Your task:
All of the data below must be repeated exactly.

Input data:
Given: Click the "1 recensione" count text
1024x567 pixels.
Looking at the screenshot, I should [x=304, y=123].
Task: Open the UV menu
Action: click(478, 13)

Answer to this task:
Given: Click the "1 recensione" count text
1024x567 pixels.
Looking at the screenshot, I should [x=304, y=123].
Task: Open the UV menu
Action: click(478, 13)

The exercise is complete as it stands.